Written instruction
Return every line of the data below unchanged, leaving nothing out and adding nothing.
>> START Materials provided
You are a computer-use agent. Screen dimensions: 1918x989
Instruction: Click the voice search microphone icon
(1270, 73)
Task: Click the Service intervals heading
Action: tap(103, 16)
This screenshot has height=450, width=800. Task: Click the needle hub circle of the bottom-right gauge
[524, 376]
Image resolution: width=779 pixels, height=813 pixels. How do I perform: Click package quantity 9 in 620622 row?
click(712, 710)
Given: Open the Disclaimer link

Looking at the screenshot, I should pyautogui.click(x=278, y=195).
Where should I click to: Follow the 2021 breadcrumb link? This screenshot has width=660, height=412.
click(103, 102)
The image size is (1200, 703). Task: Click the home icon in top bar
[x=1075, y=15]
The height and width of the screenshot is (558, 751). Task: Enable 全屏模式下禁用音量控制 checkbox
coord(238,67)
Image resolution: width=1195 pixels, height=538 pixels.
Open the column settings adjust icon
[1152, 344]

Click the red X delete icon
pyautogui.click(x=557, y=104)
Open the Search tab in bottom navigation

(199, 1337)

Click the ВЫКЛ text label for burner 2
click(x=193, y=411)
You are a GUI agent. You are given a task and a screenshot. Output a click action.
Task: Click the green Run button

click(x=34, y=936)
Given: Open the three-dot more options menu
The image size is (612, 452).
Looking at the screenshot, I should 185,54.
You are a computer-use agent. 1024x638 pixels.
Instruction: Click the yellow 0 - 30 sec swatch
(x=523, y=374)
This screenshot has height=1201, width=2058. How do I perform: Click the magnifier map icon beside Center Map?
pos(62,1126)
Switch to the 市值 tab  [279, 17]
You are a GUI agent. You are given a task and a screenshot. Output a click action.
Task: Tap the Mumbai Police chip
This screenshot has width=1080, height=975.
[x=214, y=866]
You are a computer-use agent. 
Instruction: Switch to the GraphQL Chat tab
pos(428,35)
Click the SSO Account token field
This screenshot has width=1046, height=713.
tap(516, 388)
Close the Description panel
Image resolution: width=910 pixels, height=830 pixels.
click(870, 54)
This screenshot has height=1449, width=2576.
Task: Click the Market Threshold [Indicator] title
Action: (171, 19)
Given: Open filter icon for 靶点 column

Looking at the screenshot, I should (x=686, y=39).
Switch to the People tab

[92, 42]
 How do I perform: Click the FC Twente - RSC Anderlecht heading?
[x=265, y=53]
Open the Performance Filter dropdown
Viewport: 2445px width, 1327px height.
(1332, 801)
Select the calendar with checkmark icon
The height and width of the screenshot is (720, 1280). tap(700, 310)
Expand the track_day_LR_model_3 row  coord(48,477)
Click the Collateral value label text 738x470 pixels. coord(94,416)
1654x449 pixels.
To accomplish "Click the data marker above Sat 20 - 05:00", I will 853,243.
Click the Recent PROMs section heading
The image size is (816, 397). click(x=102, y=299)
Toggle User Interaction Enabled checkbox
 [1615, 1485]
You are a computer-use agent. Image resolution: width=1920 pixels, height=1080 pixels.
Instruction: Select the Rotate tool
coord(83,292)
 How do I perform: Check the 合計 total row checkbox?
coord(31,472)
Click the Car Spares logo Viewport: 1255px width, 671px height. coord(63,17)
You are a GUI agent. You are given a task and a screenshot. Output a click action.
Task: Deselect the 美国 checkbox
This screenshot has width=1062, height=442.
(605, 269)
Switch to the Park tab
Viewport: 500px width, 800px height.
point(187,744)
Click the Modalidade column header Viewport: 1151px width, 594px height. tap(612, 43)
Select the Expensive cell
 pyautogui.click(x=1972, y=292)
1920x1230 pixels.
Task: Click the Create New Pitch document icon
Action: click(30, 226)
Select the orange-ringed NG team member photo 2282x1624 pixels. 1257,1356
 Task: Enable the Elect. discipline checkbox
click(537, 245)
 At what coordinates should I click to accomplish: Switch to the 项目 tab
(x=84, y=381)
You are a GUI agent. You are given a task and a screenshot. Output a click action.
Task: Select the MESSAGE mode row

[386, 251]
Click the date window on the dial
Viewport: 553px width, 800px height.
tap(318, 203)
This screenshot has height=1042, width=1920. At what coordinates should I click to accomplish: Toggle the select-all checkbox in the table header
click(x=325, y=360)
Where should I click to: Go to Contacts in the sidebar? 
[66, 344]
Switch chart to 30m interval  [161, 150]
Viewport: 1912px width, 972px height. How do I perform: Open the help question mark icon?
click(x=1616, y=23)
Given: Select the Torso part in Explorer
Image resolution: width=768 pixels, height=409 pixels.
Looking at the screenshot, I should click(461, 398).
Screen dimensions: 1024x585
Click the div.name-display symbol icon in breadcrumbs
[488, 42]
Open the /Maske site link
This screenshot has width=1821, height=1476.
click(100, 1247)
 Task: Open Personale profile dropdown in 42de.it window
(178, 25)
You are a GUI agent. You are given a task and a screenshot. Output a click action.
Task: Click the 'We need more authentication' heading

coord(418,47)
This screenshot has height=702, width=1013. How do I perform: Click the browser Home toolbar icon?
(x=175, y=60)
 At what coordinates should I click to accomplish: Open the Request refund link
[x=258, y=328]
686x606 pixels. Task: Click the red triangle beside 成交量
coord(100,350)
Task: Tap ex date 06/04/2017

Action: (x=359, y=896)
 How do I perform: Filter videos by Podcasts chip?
>> END Materials provided
Final result
You are a computer-use agent. Screen dimensions: 1918x989
Instruction: Click the voice search microphone icon
(1270, 73)
Task: Click the Service intervals heading
Action: tap(103, 16)
This screenshot has height=450, width=800. Task: Click the needle hub circle of the bottom-right gauge
[524, 376]
Image resolution: width=779 pixels, height=813 pixels. How do I perform: Click package quantity 9 in 620622 row?
click(712, 710)
Given: Open the Disclaimer link

Looking at the screenshot, I should pyautogui.click(x=278, y=195).
Where should I click to: Follow the 2021 breadcrumb link? This screenshot has width=660, height=412.
click(103, 102)
The image size is (1200, 703). Task: Click the home icon in top bar
[x=1075, y=15]
The height and width of the screenshot is (558, 751). Task: Enable 全屏模式下禁用音量控制 checkbox
coord(238,67)
Image resolution: width=1195 pixels, height=538 pixels.
Open the column settings adjust icon
[1152, 344]

Click the red X delete icon
pyautogui.click(x=557, y=104)
Open the Search tab in bottom navigation

(199, 1337)

Click the ВЫКЛ text label for burner 2
click(x=193, y=411)
You are a GUI agent. You are given a task and a screenshot. Output a click action.
Task: Click the green Run button

click(x=34, y=936)
Given: Open the three-dot more options menu
The image size is (612, 452).
Looking at the screenshot, I should 185,54.
You are a computer-use agent. 1024x638 pixels.
Instruction: Click the yellow 0 - 30 sec swatch
(x=523, y=374)
This screenshot has height=1201, width=2058. How do I perform: Click the magnifier map icon beside Center Map?
pos(62,1126)
Switch to the 市值 tab  [279, 17]
You are a GUI agent. You are given a task and a screenshot. Output a click action.
Task: Tap the Mumbai Police chip
This screenshot has width=1080, height=975.
[x=214, y=866]
You are a computer-use agent. 
Instruction: Switch to the GraphQL Chat tab
pos(428,35)
Click the SSO Account token field
This screenshot has width=1046, height=713.
tap(516, 388)
Close the Description panel
Image resolution: width=910 pixels, height=830 pixels.
click(870, 54)
This screenshot has height=1449, width=2576.
Task: Click the Market Threshold [Indicator] title
Action: (171, 19)
Given: Open filter icon for 靶点 column

Looking at the screenshot, I should (x=686, y=39).
Switch to the People tab

[92, 42]
 How do I perform: Click the FC Twente - RSC Anderlecht heading?
[x=265, y=53]
Open the Performance Filter dropdown
Viewport: 2445px width, 1327px height.
(1332, 801)
Select the calendar with checkmark icon
The height and width of the screenshot is (720, 1280). tap(700, 310)
Expand the track_day_LR_model_3 row  coord(48,477)
Click the Collateral value label text 738x470 pixels. coord(94,416)
1654x449 pixels.
To accomplish "Click the data marker above Sat 20 - 05:00", I will 853,243.
Click the Recent PROMs section heading
The image size is (816, 397). click(x=102, y=299)
Toggle User Interaction Enabled checkbox
 [1615, 1485]
You are a computer-use agent. Image resolution: width=1920 pixels, height=1080 pixels.
Instruction: Select the Rotate tool
coord(83,292)
 How do I perform: Check the 合計 total row checkbox?
coord(31,472)
Click the Car Spares logo Viewport: 1255px width, 671px height. coord(63,17)
You are a GUI agent. You are given a task and a screenshot. Output a click action.
Task: Deselect the 美国 checkbox
This screenshot has width=1062, height=442.
(605, 269)
Switch to the Park tab
Viewport: 500px width, 800px height.
point(187,744)
Click the Modalidade column header Viewport: 1151px width, 594px height. tap(612, 43)
Select the Expensive cell
 pyautogui.click(x=1972, y=292)
1920x1230 pixels.
Task: Click the Create New Pitch document icon
Action: click(30, 226)
Select the orange-ringed NG team member photo 2282x1624 pixels. 1257,1356
 Task: Enable the Elect. discipline checkbox
click(537, 245)
 At what coordinates should I click to accomplish: Switch to the 项目 tab
(x=84, y=381)
You are a GUI agent. You are given a task and a screenshot. Output a click action.
Task: Select the MESSAGE mode row

[386, 251]
Click the date window on the dial
Viewport: 553px width, 800px height.
tap(318, 203)
This screenshot has height=1042, width=1920. At what coordinates should I click to accomplish: Toggle the select-all checkbox in the table header
click(x=325, y=360)
Where should I click to: Go to Contacts in the sidebar? 
[66, 344]
Switch chart to 30m interval  [161, 150]
Viewport: 1912px width, 972px height. How do I perform: Open the help question mark icon?
click(x=1616, y=23)
Given: Select the Torso part in Explorer
Image resolution: width=768 pixels, height=409 pixels.
Looking at the screenshot, I should click(461, 398).
Screen dimensions: 1024x585
Click the div.name-display symbol icon in breadcrumbs
[488, 42]
Open the /Maske site link
This screenshot has width=1821, height=1476.
click(100, 1247)
 Task: Open Personale profile dropdown in 42de.it window
(178, 25)
You are a GUI agent. You are given a task and a screenshot. Output a click action.
Task: Click the 'We need more authentication' heading

coord(418,47)
This screenshot has height=702, width=1013. How do I perform: Click the browser Home toolbar icon?
(x=175, y=60)
 At what coordinates should I click to accomplish: Open the Request refund link
[x=258, y=328]
686x606 pixels. Task: Click the red triangle beside 成交量
coord(100,350)
Task: Tap ex date 06/04/2017

Action: (x=359, y=896)
 How do I perform: Filter videos by Podcasts chip?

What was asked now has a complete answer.